◆ **HOW TO COMPLETE THIS TASK**:
Line by line, set down all the data below exactly, omitting any picture.

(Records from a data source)
⁂
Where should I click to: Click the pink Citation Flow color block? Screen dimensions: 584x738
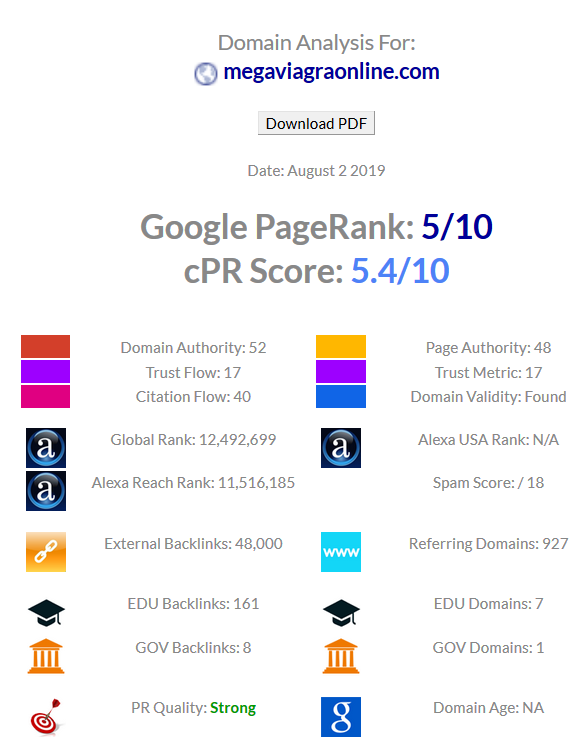click(x=45, y=396)
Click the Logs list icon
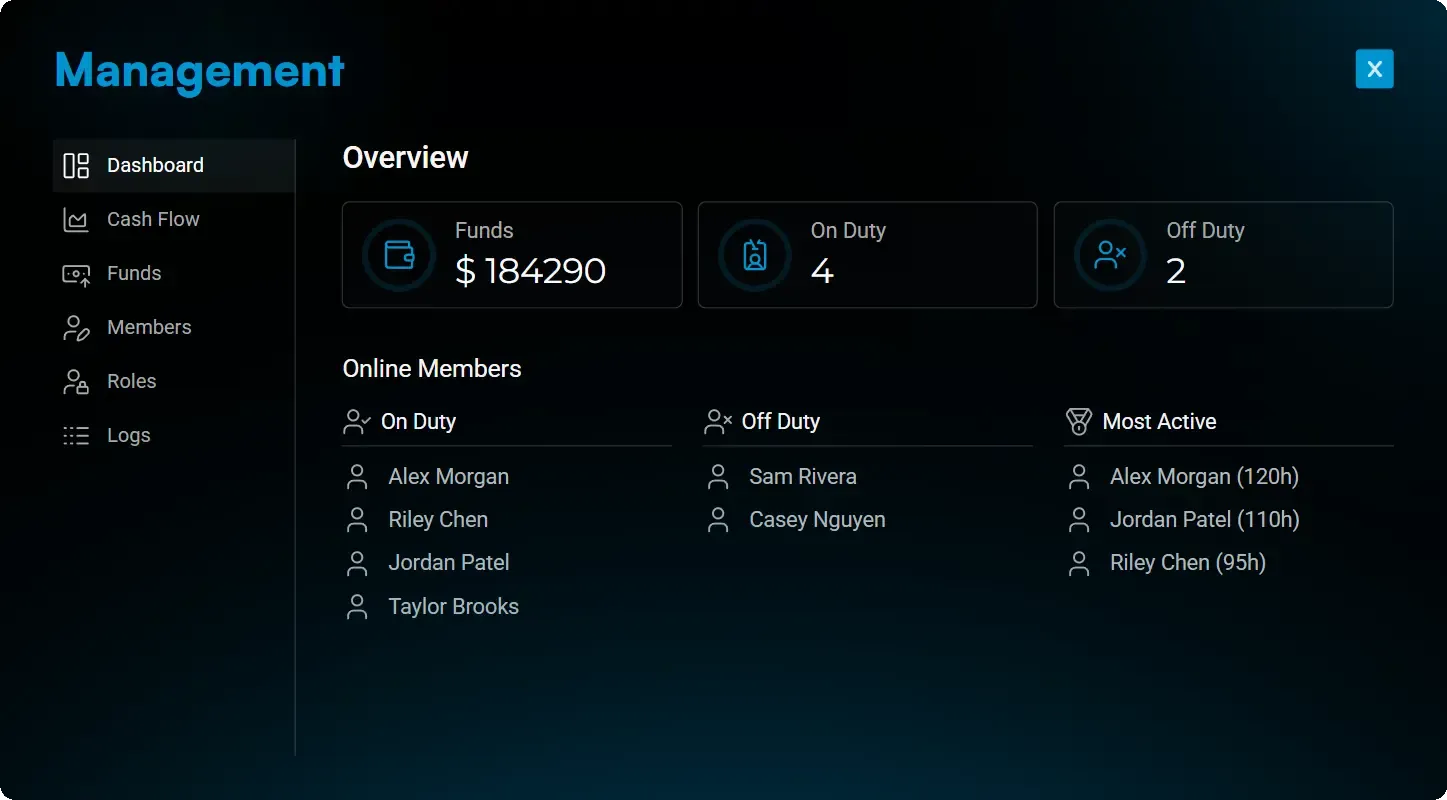Image resolution: width=1447 pixels, height=800 pixels. coord(76,436)
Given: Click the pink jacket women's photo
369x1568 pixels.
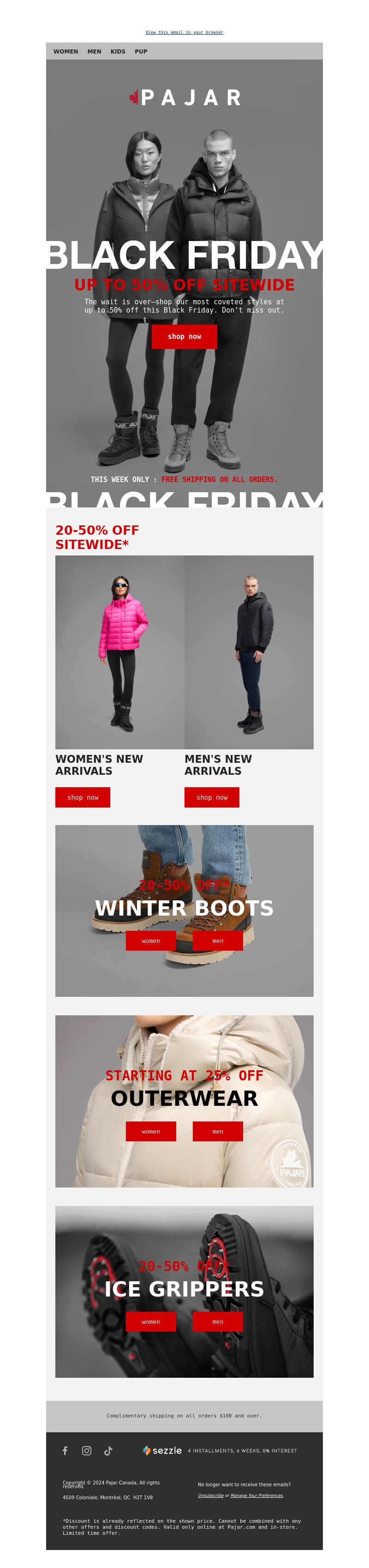Looking at the screenshot, I should pyautogui.click(x=120, y=652).
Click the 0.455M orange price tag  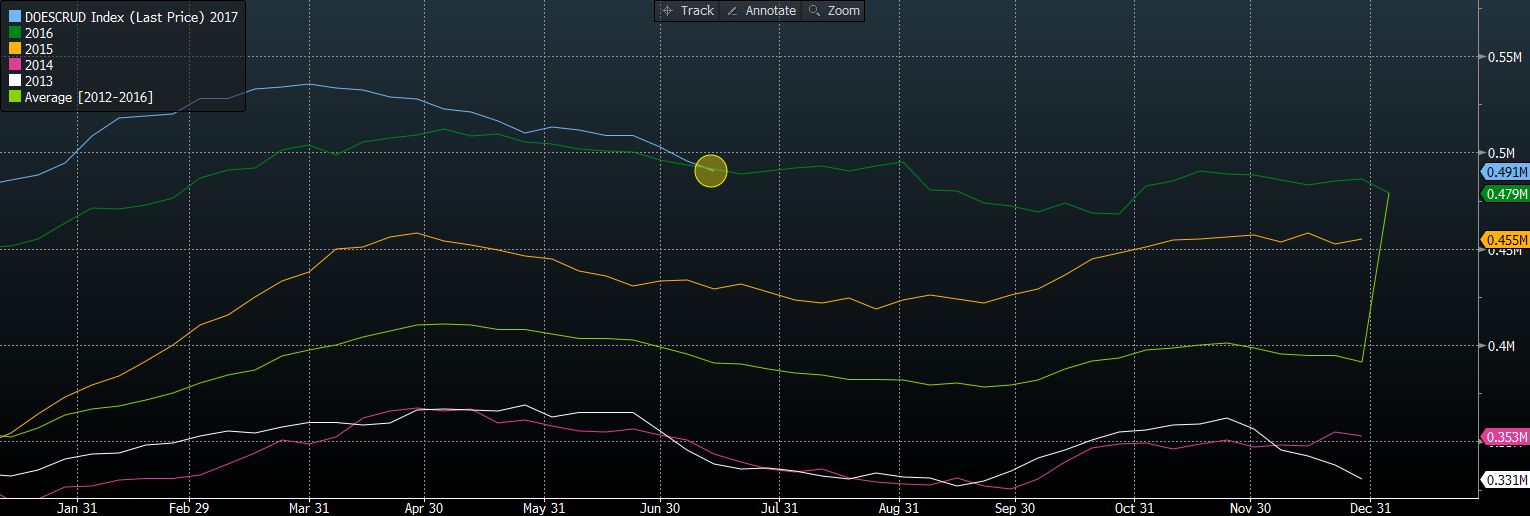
⁂
◆ **YOUR SOLUTION**:
Where should I click to: Click the pink Citation Flow color block? Screen dimensions: 584x738
click(x=45, y=396)
Click the Logs list icon
Image resolution: width=1447 pixels, height=800 pixels. coord(76,436)
Given: Click the pink jacket women's photo
369x1568 pixels.
Looking at the screenshot, I should pyautogui.click(x=120, y=652).
Click the 0.455M orange price tag  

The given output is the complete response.